The castaway was a man called Lemn Sissay. He had been a foster child. His story was so upsetting I heard the presenter, Kirsty Young, too shocked for words at one point. 

His mother came to this country on some kind of education scheme and got pregnant. She was pursuaded to hand over her baby. Lemn was taken in by a 'deeply religious' couple who then had 3 children of their own. When he was 12 they decided to get rid of him to concentrate on their own children. Plus, Lemn was starting to do terrible things, they thought. For example taking a biscuit from the jar without asking. They thought he had the soul of the devil, and told him he was Satan's child. Literally. They didn't even say goodbye to him, just that they wanted never to see him again.

So he ended up in Care homes, branded as unGodlike.

Anyway, here's the thing. I have never heard a more articulate person. His way with words was breathtaking; he could take you into himself so you knew what he was feeling so easily it was fantastic and unsettling.

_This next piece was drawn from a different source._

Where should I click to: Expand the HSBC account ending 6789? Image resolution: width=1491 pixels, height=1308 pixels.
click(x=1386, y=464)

For example, he said this about tracing his mother and meeting her for the first time:

'It wasn't good, for either of us. I realise now why it was so hard for her, because she remembers the man who was my father, of course, and those memories are mixed and painful. And then suddenly a young man stands in front of her who is her child, and normally a parent watches their child grow from next to nothing into some form of representation of the union between mother and father. If the child is a male he has characteristics of the father, and suddenly, for her, standing there in front of her is the man who made happen the biggest thing in her life, in many ways the worst thing.'

I've written that up from memory, not very well to be honest; you can podcast the episode or try;


The thing is, Lemn Sissay's eloquence, I think, also gave him great powers of perception. You'd need to be a forensic psychologist to get to the heart of why his mother found it so hard meeting him, and he did.

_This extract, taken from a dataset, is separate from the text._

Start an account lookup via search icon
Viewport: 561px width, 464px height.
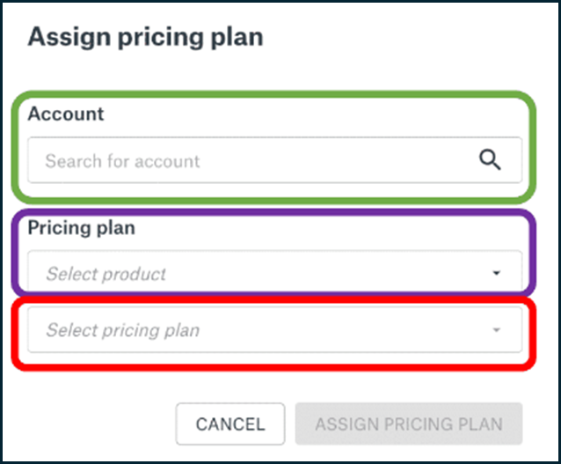[490, 159]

He's fortunate to have such a way with words; his chosen profession is writing. I think his ability to communicate saved his bacon.

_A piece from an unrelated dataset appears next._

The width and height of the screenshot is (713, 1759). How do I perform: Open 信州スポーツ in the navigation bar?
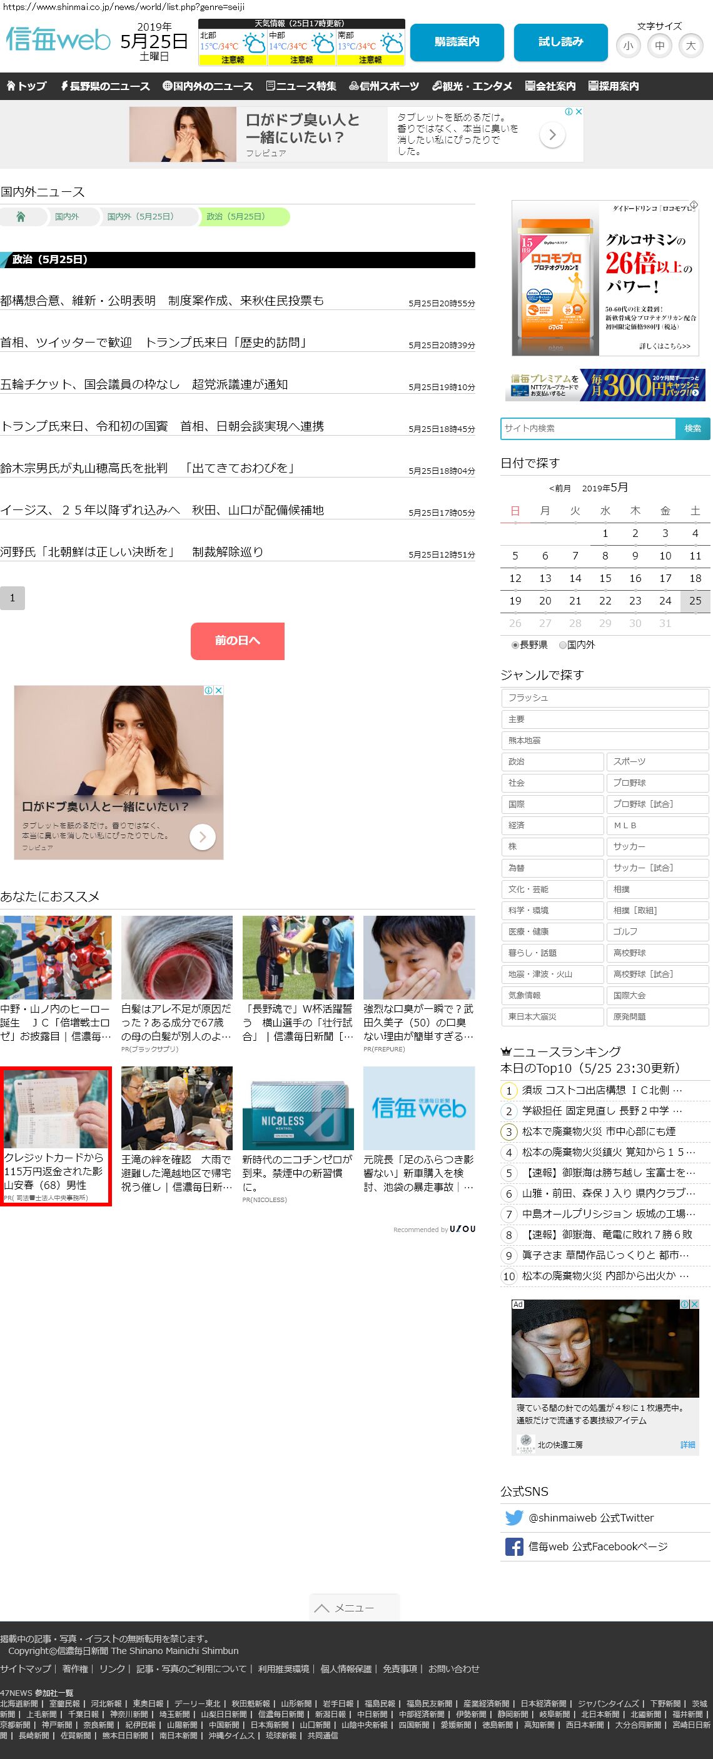pyautogui.click(x=384, y=86)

You'd need great powers of self-control to deal with yet another rejection by yet another someone who is supposed to love and care for you. And to excuse and forgive her.

One of my current foster children is just beginning to talk. I don't mean just learning to speak, I mean learning how comforting it can be to talk about feelings and past events. You can almost watch the child grow stronger and more self-reliant as they yak about how it is to be them.

Can you encourage it? I think you have to learn to listen and not jump in with advice or recollections of your own. I remember years ago I was on a counselling course and the tutor said that the best response when someone says something significant is to nod silently and look interested. If you have to say anything at all, say "And then what did you do?"

Thanks for listening.


  1. A brilliant post - I'll be sure to check that podcast. I especially agree with the end bit on letting other people talk and not jumping in or offering solutions.

    I work in HR and you learn the power of silence early on. Be quiet for long enough and the other person will soon start to speak, often revealing more than they planned just to fill the silence.

    I use it all the time with my foster children, works better when out for a walk, doing a bit of gardening together or some crafting - when the hands or feet are busy the voice can get going. Little bits of support and open questions to keep the talking going, then if possible push it a bit more to get them thinking, reflecting and empathising: how do you feel about that, why do you think X reacted that way, what woud you do differently next time. And my favourite one, used so often the kids now ask it of each other when I'm not around, and great when there wasn't a better outcome and it can't be undone: "Well what did you learn from that?"

  2. Thanks Mooglet, there are some gem-like crossovers from your HR career into fostering. I've never thought about it before but I suppose we foster carers are in HR too.
    I particularly love 'What did you learn from that?', I'm going to have that one in my back pocket all day long from now on.
    You're right about not trying to strong-arm them into opening up. I find the car very useful; a longish journey (but not to and from Contact).
    Thanks again.

  3. ps Mooglet; is your bright one still going well?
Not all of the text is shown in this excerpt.